[Data under study]
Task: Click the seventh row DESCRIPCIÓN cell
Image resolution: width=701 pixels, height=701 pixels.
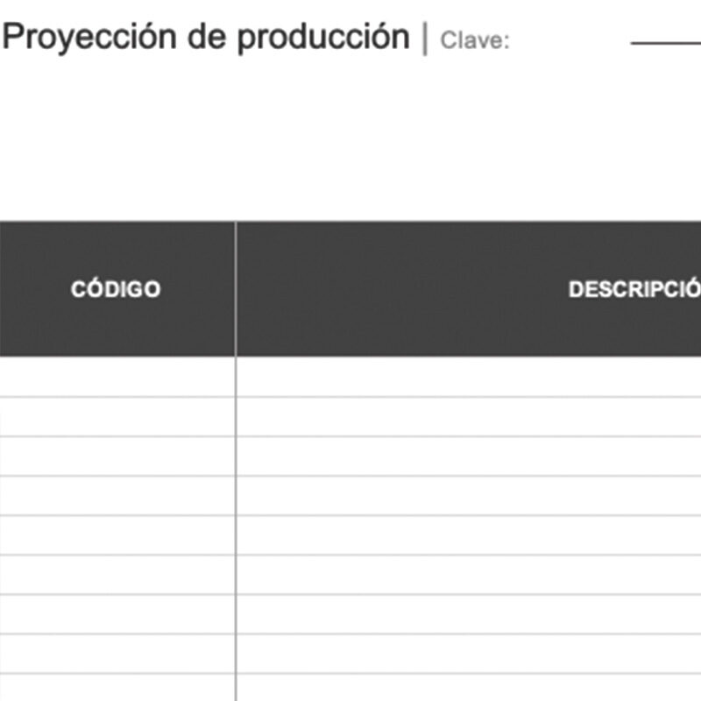Action: pos(469,613)
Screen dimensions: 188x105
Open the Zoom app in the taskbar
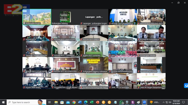tap(144, 102)
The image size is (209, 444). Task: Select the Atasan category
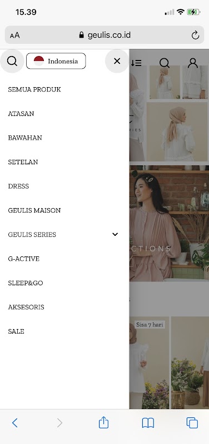coord(21,114)
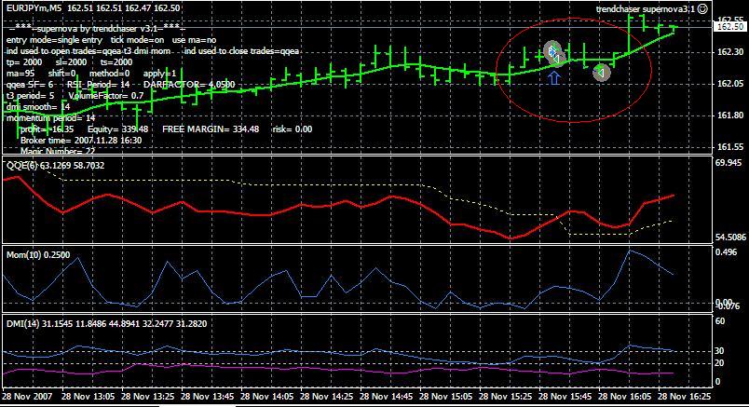Click the Expert Advisor smiley face icon
The image size is (749, 407).
coord(702,8)

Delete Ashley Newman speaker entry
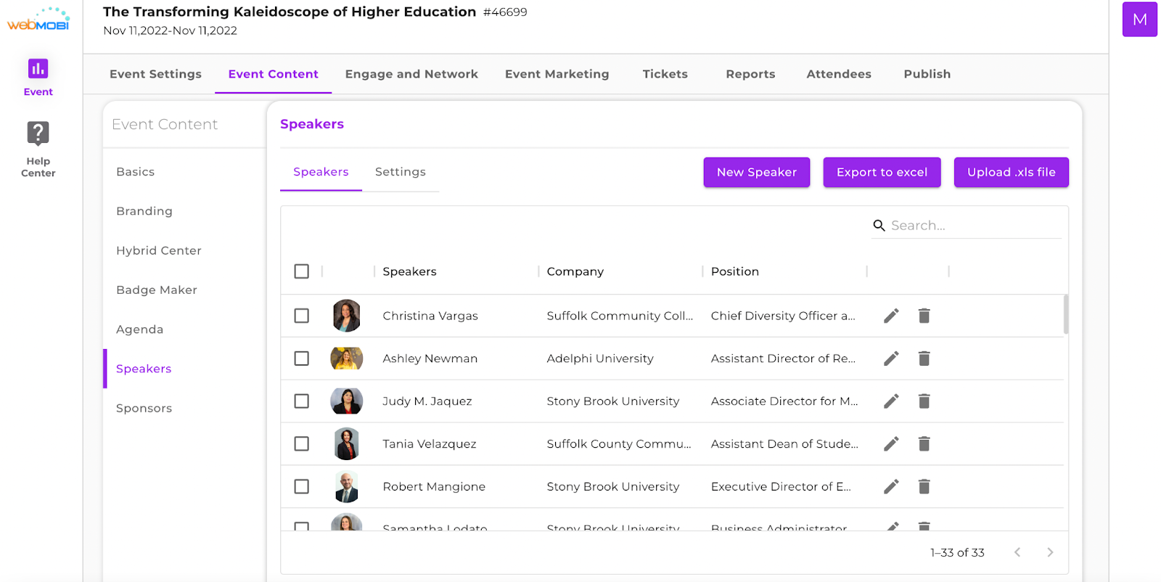click(924, 358)
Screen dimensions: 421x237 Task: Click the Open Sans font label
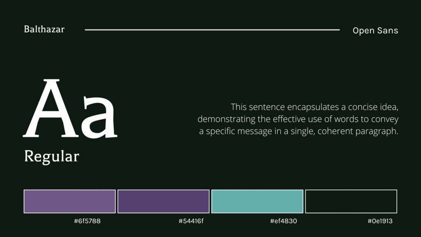coord(375,30)
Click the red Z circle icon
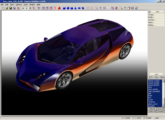 (x=116, y=8)
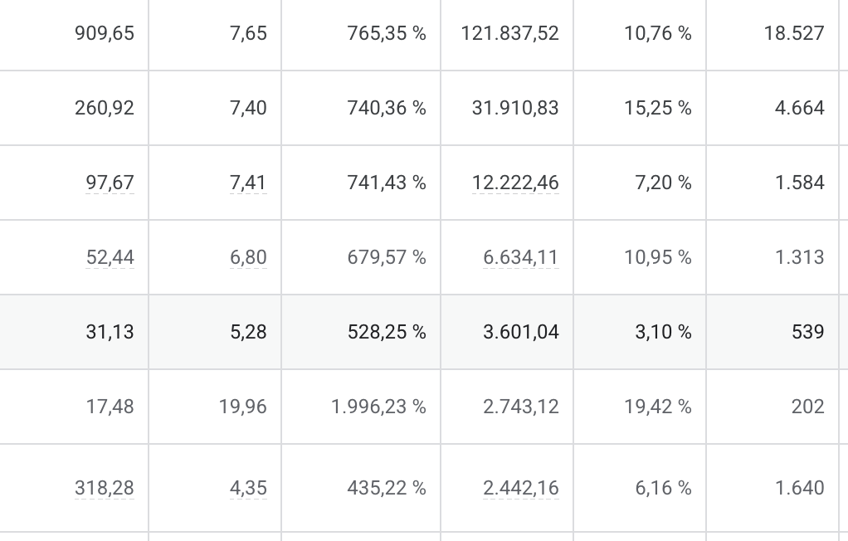Select the cell containing 539
This screenshot has height=541, width=848.
(807, 332)
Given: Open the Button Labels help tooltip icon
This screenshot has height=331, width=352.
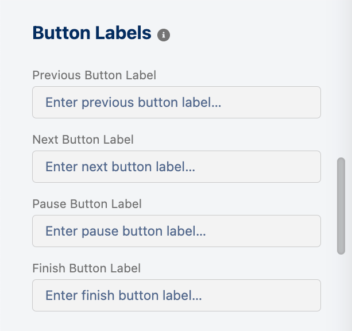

[Required action]
Return the material above verbatim, minus the pictures.

[Solution for this task]
Task: Click the seventh row DESCRIPCIÓN cell
Image resolution: width=701 pixels, height=701 pixels.
Action: pos(469,613)
Screen dimensions: 188x105
Open the Zoom app in the taskbar
tap(144, 102)
The image size is (209, 444). Task: Select the Atasan category
coord(21,114)
Click the Expert Advisor smiley face icon
The image size is (749, 407).
coord(702,8)

Delete Ashley Newman speaker entry
click(924, 358)
Screen dimensions: 421x237 Task: Click the Open Sans font label
coord(375,30)
Click the red Z circle icon
 (x=116, y=8)
Select the cell containing 539
This screenshot has height=541, width=848.
(807, 332)
Given: Open the Button Labels help tooltip icon
This screenshot has height=331, width=352.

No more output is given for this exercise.